(Interface element records)
-- START --

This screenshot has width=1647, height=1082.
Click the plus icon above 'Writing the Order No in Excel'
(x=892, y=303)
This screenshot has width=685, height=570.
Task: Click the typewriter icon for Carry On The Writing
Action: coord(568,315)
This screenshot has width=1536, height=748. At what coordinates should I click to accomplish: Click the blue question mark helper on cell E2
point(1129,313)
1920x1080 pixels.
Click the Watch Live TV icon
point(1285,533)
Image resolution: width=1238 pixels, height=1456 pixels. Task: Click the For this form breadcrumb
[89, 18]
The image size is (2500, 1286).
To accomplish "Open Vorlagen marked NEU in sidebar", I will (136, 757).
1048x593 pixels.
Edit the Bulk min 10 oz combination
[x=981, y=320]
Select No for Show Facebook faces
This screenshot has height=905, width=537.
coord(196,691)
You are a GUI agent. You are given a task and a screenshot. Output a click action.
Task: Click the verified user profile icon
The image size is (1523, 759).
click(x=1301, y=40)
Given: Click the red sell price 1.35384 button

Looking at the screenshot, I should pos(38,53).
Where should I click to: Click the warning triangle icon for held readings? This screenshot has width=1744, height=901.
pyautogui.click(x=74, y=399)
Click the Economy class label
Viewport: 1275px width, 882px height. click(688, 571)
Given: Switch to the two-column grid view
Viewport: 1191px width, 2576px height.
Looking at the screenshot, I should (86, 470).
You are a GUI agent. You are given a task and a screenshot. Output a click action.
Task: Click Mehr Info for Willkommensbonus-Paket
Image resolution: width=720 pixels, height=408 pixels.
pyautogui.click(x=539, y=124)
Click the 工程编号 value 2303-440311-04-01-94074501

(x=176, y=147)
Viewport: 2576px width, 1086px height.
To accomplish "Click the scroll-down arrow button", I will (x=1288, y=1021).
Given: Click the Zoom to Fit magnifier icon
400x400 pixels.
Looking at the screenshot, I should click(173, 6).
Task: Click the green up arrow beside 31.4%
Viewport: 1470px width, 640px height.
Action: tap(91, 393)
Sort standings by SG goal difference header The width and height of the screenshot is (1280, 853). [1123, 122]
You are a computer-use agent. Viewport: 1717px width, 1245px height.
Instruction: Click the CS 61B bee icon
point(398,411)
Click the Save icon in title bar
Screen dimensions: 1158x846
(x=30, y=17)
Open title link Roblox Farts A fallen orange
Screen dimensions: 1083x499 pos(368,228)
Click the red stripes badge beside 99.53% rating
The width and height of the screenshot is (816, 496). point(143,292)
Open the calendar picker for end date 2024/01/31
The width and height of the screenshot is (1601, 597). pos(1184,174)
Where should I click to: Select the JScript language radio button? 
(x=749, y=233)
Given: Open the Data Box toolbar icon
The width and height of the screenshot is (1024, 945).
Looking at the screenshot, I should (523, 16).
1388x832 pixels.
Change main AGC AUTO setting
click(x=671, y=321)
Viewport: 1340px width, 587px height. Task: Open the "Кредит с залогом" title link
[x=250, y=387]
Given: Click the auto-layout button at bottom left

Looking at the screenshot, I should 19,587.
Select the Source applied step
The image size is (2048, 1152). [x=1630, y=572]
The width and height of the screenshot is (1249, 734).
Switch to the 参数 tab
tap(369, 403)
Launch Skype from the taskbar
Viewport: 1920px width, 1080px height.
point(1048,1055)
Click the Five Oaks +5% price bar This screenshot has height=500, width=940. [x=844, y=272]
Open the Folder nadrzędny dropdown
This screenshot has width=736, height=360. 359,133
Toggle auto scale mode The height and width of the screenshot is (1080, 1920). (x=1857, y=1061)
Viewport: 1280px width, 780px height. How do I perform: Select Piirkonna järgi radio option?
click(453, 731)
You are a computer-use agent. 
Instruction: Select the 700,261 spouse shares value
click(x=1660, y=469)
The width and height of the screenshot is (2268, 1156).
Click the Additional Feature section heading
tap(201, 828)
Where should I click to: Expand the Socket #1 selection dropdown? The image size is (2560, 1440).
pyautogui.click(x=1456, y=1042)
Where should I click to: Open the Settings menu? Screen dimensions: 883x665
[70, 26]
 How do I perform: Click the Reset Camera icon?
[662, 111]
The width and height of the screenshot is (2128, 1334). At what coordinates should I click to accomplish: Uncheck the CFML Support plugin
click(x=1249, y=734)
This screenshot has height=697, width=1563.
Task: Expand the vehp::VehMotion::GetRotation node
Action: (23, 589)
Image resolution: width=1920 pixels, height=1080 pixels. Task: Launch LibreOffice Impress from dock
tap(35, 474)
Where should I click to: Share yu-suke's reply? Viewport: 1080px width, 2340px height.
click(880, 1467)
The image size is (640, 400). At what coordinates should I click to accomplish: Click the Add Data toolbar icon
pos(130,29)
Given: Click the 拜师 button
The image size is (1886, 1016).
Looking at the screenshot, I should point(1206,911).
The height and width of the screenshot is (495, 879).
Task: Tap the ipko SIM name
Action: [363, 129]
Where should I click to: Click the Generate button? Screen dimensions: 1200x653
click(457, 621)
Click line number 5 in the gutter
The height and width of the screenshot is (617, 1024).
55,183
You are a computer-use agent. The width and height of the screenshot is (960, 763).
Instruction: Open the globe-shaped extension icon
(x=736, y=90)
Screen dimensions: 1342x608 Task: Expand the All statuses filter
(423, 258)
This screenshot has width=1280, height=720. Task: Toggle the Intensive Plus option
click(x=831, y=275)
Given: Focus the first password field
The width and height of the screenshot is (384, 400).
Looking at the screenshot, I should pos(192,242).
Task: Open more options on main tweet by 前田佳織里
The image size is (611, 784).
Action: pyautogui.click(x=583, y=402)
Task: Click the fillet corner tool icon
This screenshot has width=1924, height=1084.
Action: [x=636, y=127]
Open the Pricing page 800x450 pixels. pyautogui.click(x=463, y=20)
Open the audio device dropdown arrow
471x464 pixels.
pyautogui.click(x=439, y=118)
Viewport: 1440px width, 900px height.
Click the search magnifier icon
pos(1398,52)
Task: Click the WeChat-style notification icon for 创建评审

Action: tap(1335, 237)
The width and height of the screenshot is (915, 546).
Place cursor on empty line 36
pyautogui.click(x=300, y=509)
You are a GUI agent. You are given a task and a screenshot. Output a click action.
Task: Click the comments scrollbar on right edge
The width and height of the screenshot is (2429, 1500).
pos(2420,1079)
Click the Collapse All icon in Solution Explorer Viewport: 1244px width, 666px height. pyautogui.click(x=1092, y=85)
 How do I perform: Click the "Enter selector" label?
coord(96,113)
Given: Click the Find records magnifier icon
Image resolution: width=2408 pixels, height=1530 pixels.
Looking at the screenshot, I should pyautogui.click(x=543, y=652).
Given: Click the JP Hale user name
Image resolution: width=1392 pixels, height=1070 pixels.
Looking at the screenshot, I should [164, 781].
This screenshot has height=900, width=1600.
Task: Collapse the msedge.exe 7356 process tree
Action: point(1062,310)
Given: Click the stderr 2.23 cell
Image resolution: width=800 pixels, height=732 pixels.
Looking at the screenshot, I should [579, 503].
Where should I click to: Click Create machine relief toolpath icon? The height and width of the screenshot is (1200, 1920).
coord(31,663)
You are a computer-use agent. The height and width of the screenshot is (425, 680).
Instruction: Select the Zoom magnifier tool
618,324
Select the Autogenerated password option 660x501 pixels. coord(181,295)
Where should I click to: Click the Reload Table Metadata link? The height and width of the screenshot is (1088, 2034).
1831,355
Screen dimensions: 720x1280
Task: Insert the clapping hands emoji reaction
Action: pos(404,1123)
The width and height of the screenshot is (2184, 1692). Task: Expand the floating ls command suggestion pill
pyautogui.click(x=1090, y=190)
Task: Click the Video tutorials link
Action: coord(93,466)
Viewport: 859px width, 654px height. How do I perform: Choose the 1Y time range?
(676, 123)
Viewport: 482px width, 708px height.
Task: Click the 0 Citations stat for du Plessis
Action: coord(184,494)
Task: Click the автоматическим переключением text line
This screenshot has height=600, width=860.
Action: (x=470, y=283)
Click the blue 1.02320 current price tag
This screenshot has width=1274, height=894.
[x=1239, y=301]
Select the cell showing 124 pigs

-- END --

Render the stretch from the line containing "Where should I click to: Click Create" through the end of the rows as a Markdown table with the columns No. and Text. Number each line in the No. column, put the line in the Text column, and leave out blank lines.

| No. | Text |
|---|---|
| 1 | Where should I click to: Click Create machine relief toolpath icon? The height and width of the screenshot is (1200, 1920). |
| 2 | coord(31,663) |
| 3 | You are a computer-use agent. The height and width of the screenshot is (425, 680). |
| 4 | Instruction: Select the Zoom magnifier tool |
| 5 | 618,324 |
| 6 | Select the Autogenerated password option 660x501 pixels. coord(181,295) |
| 7 | Where should I click to: Click the Reload Table Metadata link? The height and width of the screenshot is (1088, 2034). |
| 8 | 1831,355 |
| 9 | Screen dimensions: 720x1280 |
| 10 | Task: Insert the clapping hands emoji reaction |
| 11 | Action: pos(404,1123) |
| 12 | The width and height of the screenshot is (2184, 1692). Task: Expand the floating ls command suggestion pill |
| 13 | pyautogui.click(x=1090, y=190) |
| 14 | Task: Click the Video tutorials link |
| 15 | Action: coord(93,466) |
| 16 | Viewport: 859px width, 654px height. How do I perform: Choose the 1Y time range? |
| 17 | (676, 123) |
| 18 | Viewport: 482px width, 708px height. |
| 19 | Task: Click the 0 Citations stat for du Plessis |
| 20 | Action: coord(184,494) |
| 21 | Task: Click the автоматическим переключением text line |
| 22 | This screenshot has height=600, width=860. |
| 23 | Action: (x=470, y=283) |
| 24 | Click the blue 1.02320 current price tag |
| 25 | This screenshot has width=1274, height=894. |
| 26 | [x=1239, y=301] |
| 27 | Select the cell showing 124 pigs |